Better understanding and management of lung cancer are needed. Although much has been learned from known protein coding genes, long noncoding RNAs (lncRNAs), a relatively new and fast evolving large family of transcripts, have recently generated much attention for new discoveries. LncRNAs play critical regulatory functions and are emerging as new players in tumorigenesis and phenotypic determinators of lung cancer. Here, the authors highlight the latest development of lncRNAs, including circular RNAs in lung cancer. They start with well-characterized lncRNAs and circular RNAs as an oncogene or tumor suppressor and then extend our discussion on the impact of SNPs in lncRNA on its functions and lung cancer risk and the clinical applications of lncRNAs as biomarkers and therapeutic targets.

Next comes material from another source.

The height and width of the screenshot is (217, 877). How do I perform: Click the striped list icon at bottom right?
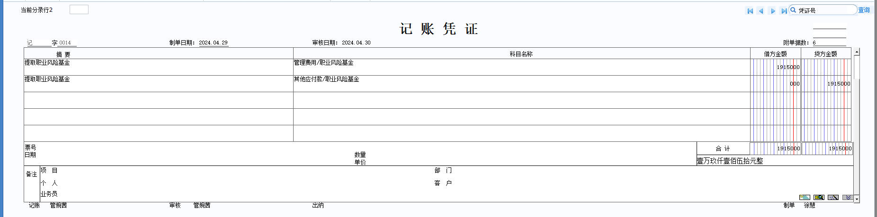pos(805,197)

Long noncoding RNA categories based on genomic locations and biological functions
(A) LncRNAs categorized based on their genomic locations: lncRNAs (red arrows) and their genomic positions are shown relative to the protein-coding genes (blue arrows) on a chromosome (black line). The exons of lncRNAs are represented by solid red boxes. The exons of protein-coding genes are represented by solid blue boxes (for each gene, only two exons are shown for simplicity of the illustration). The arrowheads point to the direction of transcription. The percentage of each category of lncRNAs are shown in brackets (based on Derrien et al. ). (B) LncRNAs categorized based on their biological functions. LncRNA (red hairpin) can function as a (I) signal; (II) decoy; (III) guide or (IV) scaffold to participate in the regulatory mechanisms. The gene names of lung cancer-related lncRNAs are given as examples for each category.